Speakers: Dan Jacobson, PhD

Dan Jacobson, PhD

Chief Scientist for Computational Systems Biology
Oak Ridge National Laboratory

 

Dan’s research focuses on understanding the complex sets of interactions of molecules of all types (across all omics layers) in cells that lead to phenotypes, traits and disease states in organisms and how all of that is conditional on the surrounding environment.  His research team applies these approaches to grand challenges in bioenergy, sustainable agriculture, ecosystems, zoonotic spillover and human health (and the intersections among those areas, i.e., One Health).

Recently, Dan’s lab has been doing a range of research to address the COVID-19 pandemic, including studies of the molecular evolution and pathogenic elements of coronaviruses, molecular mechanisms for human pathogenesis (and identification of potential new therapies), clinical predictors of disease severity, environmental variables that affect COVID-19 disease outcomes and the prediction and prevention of future zoonotic spillovers/pandemics.  For this work Dan has been awarded the 2021 Secretary of Energy’s Achievement Award and the 2020 HPCwire Top HPC-enabled Science Award.

Dan’s team was the first group to break the Exascale barrier and is happy to have done so for a biology project.  Dan’s lab has continued to push the boundaries of computational science and at present, the latest 9.4 Exaops calculation is the fastest scientific calculation ever done anywhere in the world. Their first Exascale project led to this team being awarded the 2018 Gordon Bell Prize (the first ever for Systems Biology).  Dan’s career as a computational systems biologist has included leadership roles in academic, corporate, NGO and national lab settings. His lab focuses on the development and subsequent application of mathematical, statistical and computational methods to biological datasets in order to yield new insights into complex biological systems.  His lab’s approaches include the use of Network Theory and Topology Discovery/Clustering, Wavelet Theory, AI, and explainable-AI, together with traditional and more advanced supercomputing architectures.  Areas of statistics of particular interest to his lab include the use of both frequentist (parametric and non-parametric) and Bayesian methods as well as the development of new methods for Genome-Wide Epistasis Studies (GWES).  These mathematical and statistical methods are applied to various population and (meta)multiomics data sets (Genomics, Phylogenomics, Transcriptomics, Proteomics, Metabolomics, Microbiomics, Viriomics, Phytobiomics, Chemiomics, etc.) individually as well as in combination in an attempt to better understand the functional relationships as well as biosynthesis, signaling, transcriptional, translational, degradation and kinetic regulatory networks at play in biological organisms and communities. His group takes a broad view of biological complexity and evolution that stretches from viruses to microbes to plants to humans. ORNL is home to some of the world’s largest supercomputers and thus his lab uses petascale and exascale computing to analyze and model complex biological systems.

> _Check your understanding_
- 1) Copy the speaker bio from "Chief Scientist for" up to and including "i.e., One Health).".
- 2) Name every award the speaker bio says Dan Jacobson or his team received.
- 3) What job title does the speaker bio give Dan Jacobson?
The listing after the speaker bio has nothing to do with this.

[Items from a data source]
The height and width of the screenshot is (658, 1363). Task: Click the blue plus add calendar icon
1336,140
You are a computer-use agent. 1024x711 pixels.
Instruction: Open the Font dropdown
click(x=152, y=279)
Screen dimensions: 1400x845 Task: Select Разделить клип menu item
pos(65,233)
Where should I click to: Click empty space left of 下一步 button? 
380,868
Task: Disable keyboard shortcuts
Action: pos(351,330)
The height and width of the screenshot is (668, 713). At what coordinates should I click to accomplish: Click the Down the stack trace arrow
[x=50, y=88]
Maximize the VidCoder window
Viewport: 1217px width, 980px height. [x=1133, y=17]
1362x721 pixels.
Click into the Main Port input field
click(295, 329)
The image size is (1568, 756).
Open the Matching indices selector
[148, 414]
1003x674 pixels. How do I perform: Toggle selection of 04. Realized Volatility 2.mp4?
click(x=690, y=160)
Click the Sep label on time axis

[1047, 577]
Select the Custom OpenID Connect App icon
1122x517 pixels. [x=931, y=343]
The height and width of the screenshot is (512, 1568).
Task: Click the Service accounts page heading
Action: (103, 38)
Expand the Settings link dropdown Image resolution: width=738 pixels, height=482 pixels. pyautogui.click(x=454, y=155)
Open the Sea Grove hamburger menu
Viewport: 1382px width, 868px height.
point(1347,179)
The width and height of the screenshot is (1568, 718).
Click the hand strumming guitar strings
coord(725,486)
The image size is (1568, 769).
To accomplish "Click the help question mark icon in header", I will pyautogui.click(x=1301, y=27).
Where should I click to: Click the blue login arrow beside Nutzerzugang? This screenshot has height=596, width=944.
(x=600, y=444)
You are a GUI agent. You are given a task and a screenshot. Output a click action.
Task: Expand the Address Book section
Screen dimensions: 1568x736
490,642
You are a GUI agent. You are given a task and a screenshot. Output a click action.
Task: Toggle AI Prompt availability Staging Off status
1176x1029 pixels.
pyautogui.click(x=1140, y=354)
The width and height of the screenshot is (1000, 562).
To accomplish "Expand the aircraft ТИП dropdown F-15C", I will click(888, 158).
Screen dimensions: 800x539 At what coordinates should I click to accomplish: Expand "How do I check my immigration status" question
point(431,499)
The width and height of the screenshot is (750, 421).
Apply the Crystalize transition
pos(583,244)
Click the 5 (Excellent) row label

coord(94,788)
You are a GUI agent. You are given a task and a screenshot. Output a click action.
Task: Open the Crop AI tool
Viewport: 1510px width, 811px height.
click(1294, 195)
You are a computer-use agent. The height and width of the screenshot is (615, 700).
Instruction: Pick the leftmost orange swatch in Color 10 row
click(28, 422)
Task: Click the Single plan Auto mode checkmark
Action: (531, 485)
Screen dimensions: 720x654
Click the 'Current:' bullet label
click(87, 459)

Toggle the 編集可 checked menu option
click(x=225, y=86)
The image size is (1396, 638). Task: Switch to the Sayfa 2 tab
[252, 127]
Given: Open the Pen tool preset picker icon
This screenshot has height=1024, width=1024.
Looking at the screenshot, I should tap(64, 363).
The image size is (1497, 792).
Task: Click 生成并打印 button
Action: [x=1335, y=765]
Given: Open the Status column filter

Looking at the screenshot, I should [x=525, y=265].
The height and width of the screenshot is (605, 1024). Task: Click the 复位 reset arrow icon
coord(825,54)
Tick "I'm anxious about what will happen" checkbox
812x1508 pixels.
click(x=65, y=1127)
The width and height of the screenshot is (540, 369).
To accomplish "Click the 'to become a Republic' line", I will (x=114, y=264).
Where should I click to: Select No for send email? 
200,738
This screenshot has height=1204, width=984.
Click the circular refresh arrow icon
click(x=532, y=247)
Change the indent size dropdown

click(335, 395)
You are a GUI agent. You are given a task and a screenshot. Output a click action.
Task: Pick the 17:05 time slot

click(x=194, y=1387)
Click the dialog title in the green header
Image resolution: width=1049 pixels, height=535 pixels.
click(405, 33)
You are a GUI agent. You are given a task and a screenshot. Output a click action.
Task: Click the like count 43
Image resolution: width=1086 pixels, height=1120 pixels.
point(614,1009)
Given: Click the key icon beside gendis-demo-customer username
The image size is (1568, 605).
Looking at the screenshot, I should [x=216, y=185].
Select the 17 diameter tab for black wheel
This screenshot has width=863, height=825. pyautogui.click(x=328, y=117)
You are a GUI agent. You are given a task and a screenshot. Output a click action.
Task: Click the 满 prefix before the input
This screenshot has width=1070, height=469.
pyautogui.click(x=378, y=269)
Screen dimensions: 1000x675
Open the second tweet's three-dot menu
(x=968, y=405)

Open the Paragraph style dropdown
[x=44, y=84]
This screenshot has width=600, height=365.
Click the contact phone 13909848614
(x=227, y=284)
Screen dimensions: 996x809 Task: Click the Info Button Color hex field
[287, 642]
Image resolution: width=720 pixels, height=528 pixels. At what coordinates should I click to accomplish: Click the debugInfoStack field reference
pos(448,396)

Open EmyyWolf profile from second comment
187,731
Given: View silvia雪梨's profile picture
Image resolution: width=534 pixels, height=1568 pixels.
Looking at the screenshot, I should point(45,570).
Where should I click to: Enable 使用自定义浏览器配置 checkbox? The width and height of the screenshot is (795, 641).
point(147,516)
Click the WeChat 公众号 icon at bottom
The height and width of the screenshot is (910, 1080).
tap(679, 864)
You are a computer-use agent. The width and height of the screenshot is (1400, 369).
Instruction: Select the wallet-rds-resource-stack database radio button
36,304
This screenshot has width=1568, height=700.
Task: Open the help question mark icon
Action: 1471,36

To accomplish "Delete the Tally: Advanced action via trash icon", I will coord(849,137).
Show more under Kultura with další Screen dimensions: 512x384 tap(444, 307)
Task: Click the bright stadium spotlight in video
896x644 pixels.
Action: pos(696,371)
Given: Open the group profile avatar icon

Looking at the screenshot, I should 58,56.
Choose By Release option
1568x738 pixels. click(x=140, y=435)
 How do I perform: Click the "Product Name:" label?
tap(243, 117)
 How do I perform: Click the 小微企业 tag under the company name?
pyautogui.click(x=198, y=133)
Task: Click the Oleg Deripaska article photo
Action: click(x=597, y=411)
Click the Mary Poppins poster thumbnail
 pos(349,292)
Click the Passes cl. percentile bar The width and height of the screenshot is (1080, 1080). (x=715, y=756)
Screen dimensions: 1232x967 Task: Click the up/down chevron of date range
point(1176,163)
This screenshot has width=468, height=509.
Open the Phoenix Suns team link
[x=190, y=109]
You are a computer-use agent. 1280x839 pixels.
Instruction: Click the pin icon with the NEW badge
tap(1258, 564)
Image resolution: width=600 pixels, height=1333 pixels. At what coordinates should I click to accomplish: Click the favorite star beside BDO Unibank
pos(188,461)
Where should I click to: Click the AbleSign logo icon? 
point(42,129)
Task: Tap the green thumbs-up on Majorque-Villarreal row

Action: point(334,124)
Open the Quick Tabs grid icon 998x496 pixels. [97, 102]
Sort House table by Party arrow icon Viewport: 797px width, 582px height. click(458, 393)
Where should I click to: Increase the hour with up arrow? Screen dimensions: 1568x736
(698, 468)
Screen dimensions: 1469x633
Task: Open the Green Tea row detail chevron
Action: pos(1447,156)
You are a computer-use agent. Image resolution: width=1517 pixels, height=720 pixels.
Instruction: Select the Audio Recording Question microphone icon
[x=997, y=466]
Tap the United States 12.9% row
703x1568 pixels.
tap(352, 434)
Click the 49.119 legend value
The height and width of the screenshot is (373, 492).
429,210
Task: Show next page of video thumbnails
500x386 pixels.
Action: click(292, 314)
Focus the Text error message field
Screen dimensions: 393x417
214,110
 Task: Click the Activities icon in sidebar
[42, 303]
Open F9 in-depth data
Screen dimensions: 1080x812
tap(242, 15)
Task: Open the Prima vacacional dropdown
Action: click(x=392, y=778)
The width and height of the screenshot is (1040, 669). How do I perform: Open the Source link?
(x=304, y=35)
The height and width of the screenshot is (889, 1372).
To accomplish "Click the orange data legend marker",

> _Answers to this exercise_
- 1)
Chief Scientist for Computational Systems Biology
Oak Ridge National Laboratory

 

Dan’s research focuses on understanding the complex sets of interactions of molecules of all types (across all omics layers) in cells that lead to phenotypes, traits and disease states in organisms and how all of that is conditional on the surrounding environment.  His research team applies these approaches to grand challenges in bioenergy, sustainable agriculture, ecosystems, zoonotic spillover and human health (and the intersections among those areas, i.e., One Health).

- 2)
- 2021 Secretary of Energy's Achievement Award
- 2020 HPCwire Top HPC-enabled Science Award
- 2018 Gordon Bell Prize

- 3) Chief Scientist for Computational Systems Biology at Oak Ridge National Laboratory.